THE WRITER'S LIFE
After a week spent at my parents' house with my kids, I've now had another week to settle back in at home. Although I was in good company while I was away, it was nice to return to my comfort zone. Pleasant company aside, all I longed for was solitude. It's one of many parts which have never fitted together in the puzzle which is my particular brand of depression.
Although I can be quite extrovert in the right company, I'm a reclusive person by nature. All of my other traits are equally observable in either situation: Opinionated, offensive to some; not giving a shit. I can be challenging company and I travel with my own atmosphere: That's why my comfort zone is my studio, where I can be reclusive.
Depression is not inherited but I know that my parents (and others) find it frustrating when they don't understand something, just as I do. My diagnosis was hastened by alcoholism and I continue to fight the fire with gasoline, but depression can strike anyone and it's a slow stalker; only letting you know that it's there once it's enveloped you.
And it is frustrating: Having an IQ of 147, a grasp of quantum mechanics and entanglement which pretty much explains everything, yet not being able to understand what goes on in my head.
I also know that I'm unlikely to ever be cured of my illness. There's not a day which passes when I don't miss my children and rue everything which led to my breakdown. And yet, it was down to me and it's me who serves the life sentence.
This isn't self-pity. If anyone were to check social media for the last time I posted a needy "me" comment, they'd have to look for a very long time, because I never do. Why burden others with something which I myself find perplexing? And so I remain reclusive.
All of which and more, I need to convey to a judge and a panel at tribunal in order to be re-awarded the increased benefits I once received.

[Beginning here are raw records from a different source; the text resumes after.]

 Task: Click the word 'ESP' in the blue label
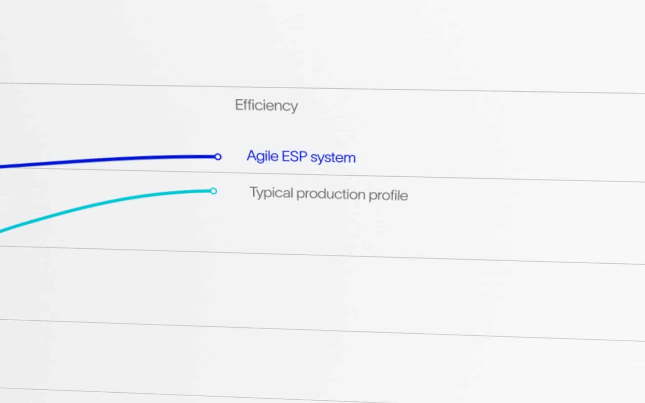pos(294,156)
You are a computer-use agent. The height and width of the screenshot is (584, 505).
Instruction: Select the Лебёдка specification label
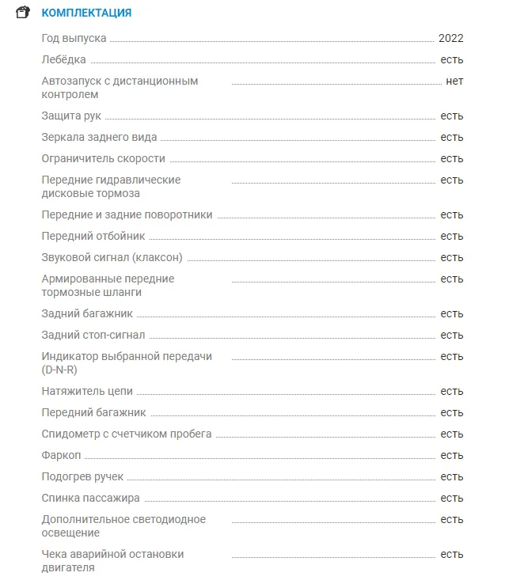pyautogui.click(x=63, y=59)
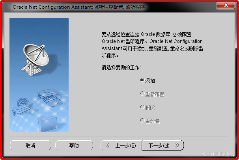Click the left chevron arrow on 上一步
The height and width of the screenshot is (160, 239).
coord(107,145)
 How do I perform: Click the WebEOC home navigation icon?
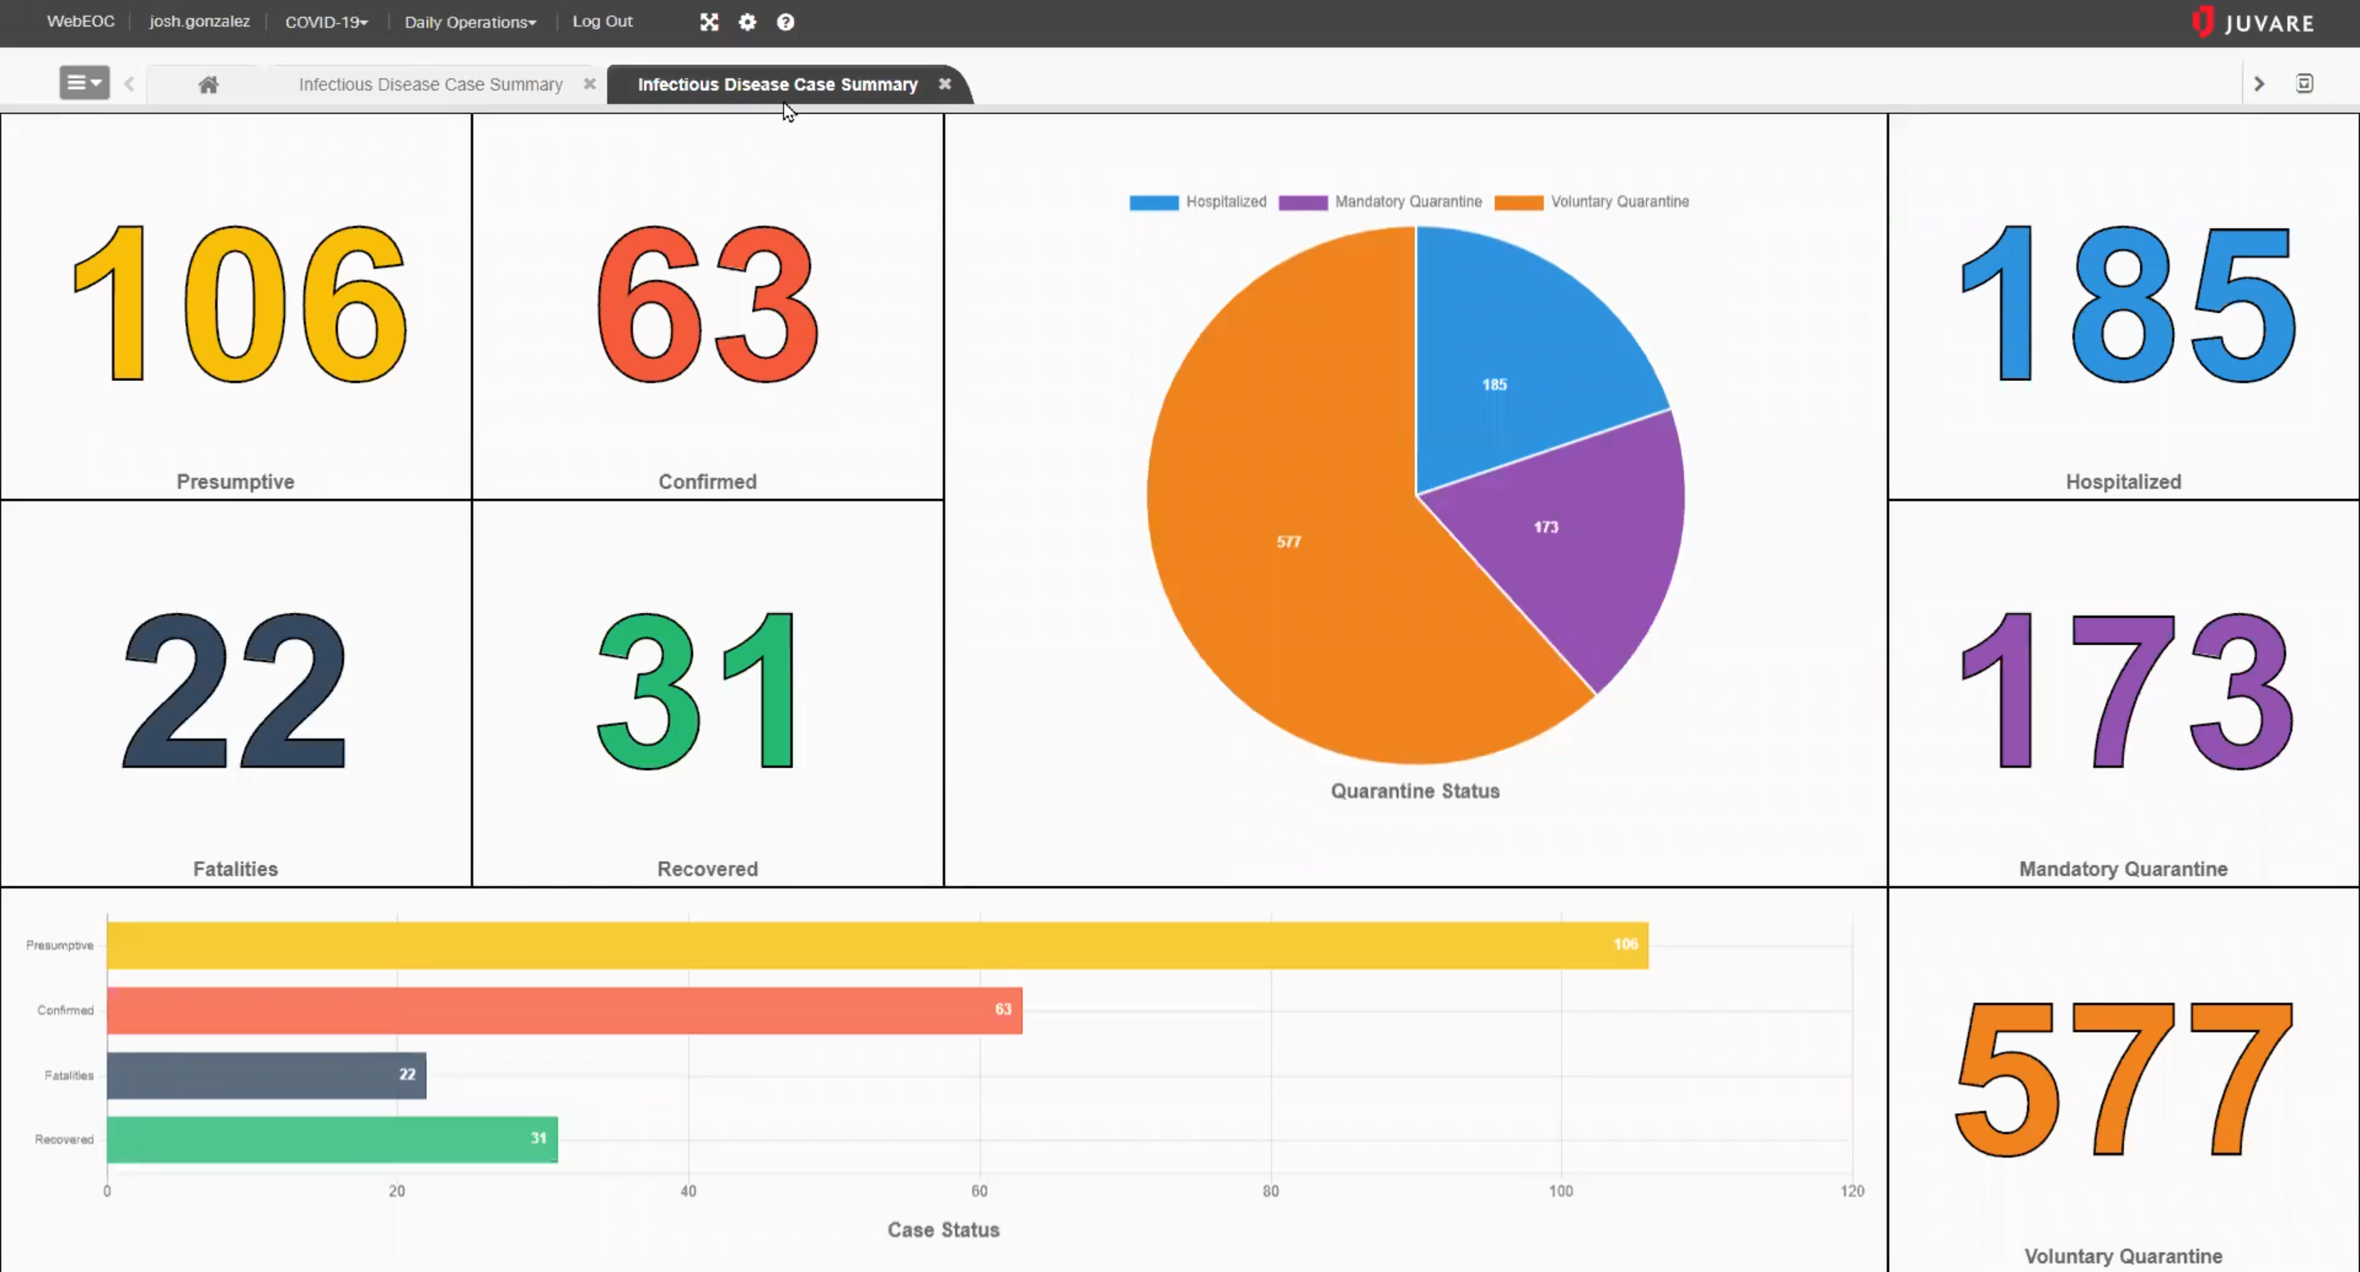click(206, 82)
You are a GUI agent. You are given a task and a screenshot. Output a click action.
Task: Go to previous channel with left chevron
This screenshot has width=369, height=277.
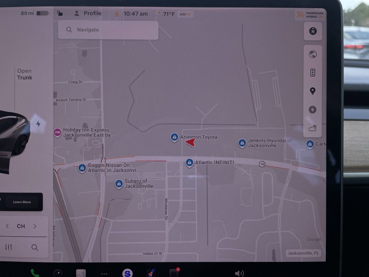7,226

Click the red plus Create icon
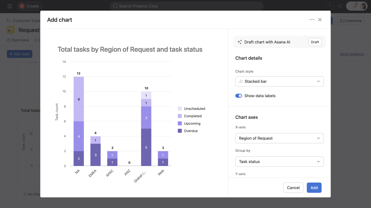pos(22,6)

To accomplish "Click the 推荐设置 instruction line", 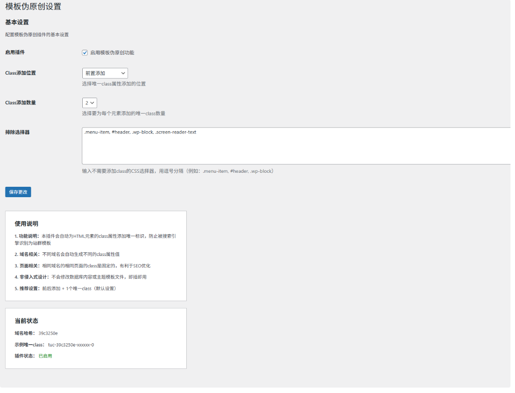I will coord(66,289).
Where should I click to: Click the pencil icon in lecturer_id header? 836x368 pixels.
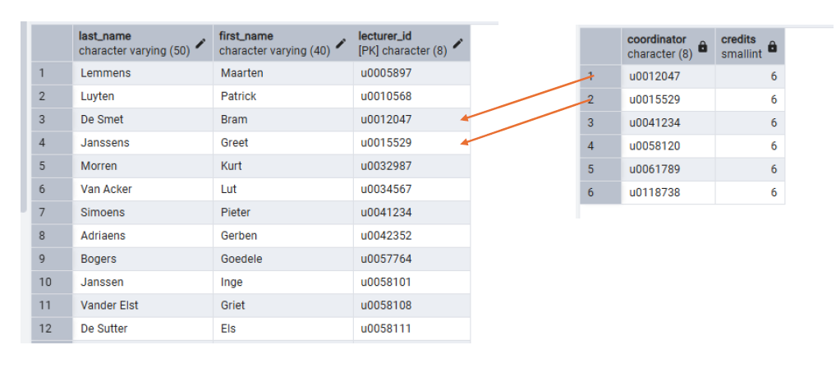tap(457, 44)
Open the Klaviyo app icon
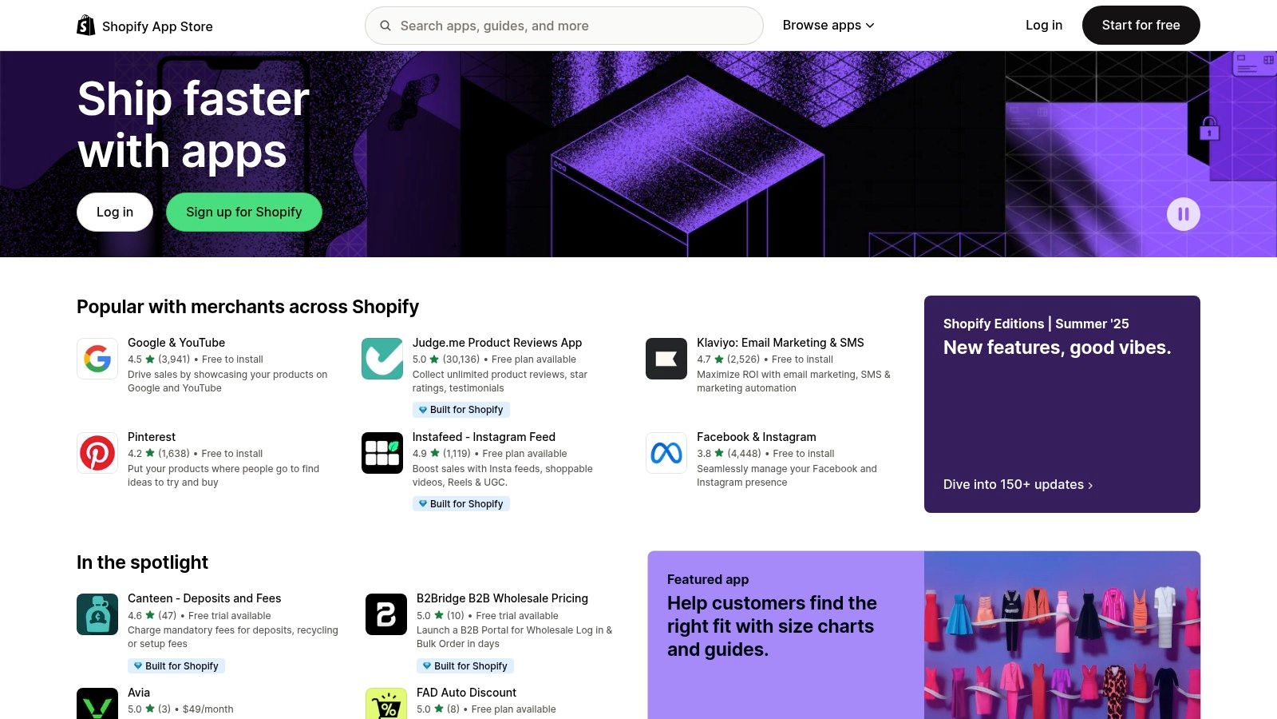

It's difficult to explain how a mental illness can affect one's physical abilities but at my last tribunal, I was fortunate enough to have a judge who was more insightful than most of the people I've had to deal with in benefits land.
It's in that hearing that I'll finally have an opportunity to pour out my heart. Everyone knows what I put everyone else through when I had my breakdown. Now that's in the past, I wonder if anyone, one day, might think to consider what I went through and what I continue to go through every day. No wonder I keep myself distracted by writing.
Writing this blog is always an outlet and my writing in general is a therapeutic coping mechanism. As I've continued to read the regular column in The Guardian, where better-known writers describe their working days, I find more and more kindred spirits. Many writers have mental health issues and some use their work to express what they are unable to to others, and even themselves.
I realise how suited I am to this job for many reasons. With no-one to talk to (and I don't want to) - like my peers - it's sometimes a matter of writing a story which gets it all out. Most of those stories are never seen but this old typewriter knows it all. And it'll be here when I'm gone, like those diaries in The Unfinished Literary Agency, found outside the abandoned building. Like some of those other writers, I'm happiest when it's dark outside and my studio is lit only by the desk lamp over the laptop: I'm cocooned then.
Some of those stories end up getting a second airing and occasionally become something else. Like most of my writing though, it's the deep thought between the lines which can make the stories so affecting.
A Girl, Frank Burnside and Haile Selassie sat in my virtual filing cabinet for 18 months: Praised by the editor of Writing Magazine when it won first prize in a "Life-changing" story competition, it languished. Because like most writing, there was room for improvement. I edited that story quite heavily and made it appropriate to a greater readership, with more inclusive circumstances in the story.
Those circumstances are a family break-up and the loss of a family friend; things which many people can relate to. Although it's a children's story first and foremost, it's still pretty deep, as my beta readers would testify. Although my own daughter is only nine, when she offered to illustrate it for me, I was amazed at how much of the sub-text she seemed to have understood and which is portrayed in her pictures. The book is available on Amazon for Kindle (here) and I hope to attract the attention of a mainstream publisher. It's a story which needed to be told and which I hope many will read and be affected by.
When I write stories for children - including the ones I now write specifically to keep up with my own - I don't dumb them down too much. As I found with all of the teenagers I met when I was homeless, society does young people a disservice when it comes to understanding. I try to be more respectful.
A week of solitude and thought has given me many more ideas for writing, both current and future. My short fiction output has reduced, as I predicted it would. I'll still do the marketing and PR work, but I'm at a stage where I'm having to look at writing from a more commercial angle. With a couple of paying gigs in the pipeline, as well as the Cyrus Song book going well, it's good to be back.
Horror, science fiction and fantasy: That's my life.
Given my solitary and reclusive nature, a busy writer is a good thing for me to be.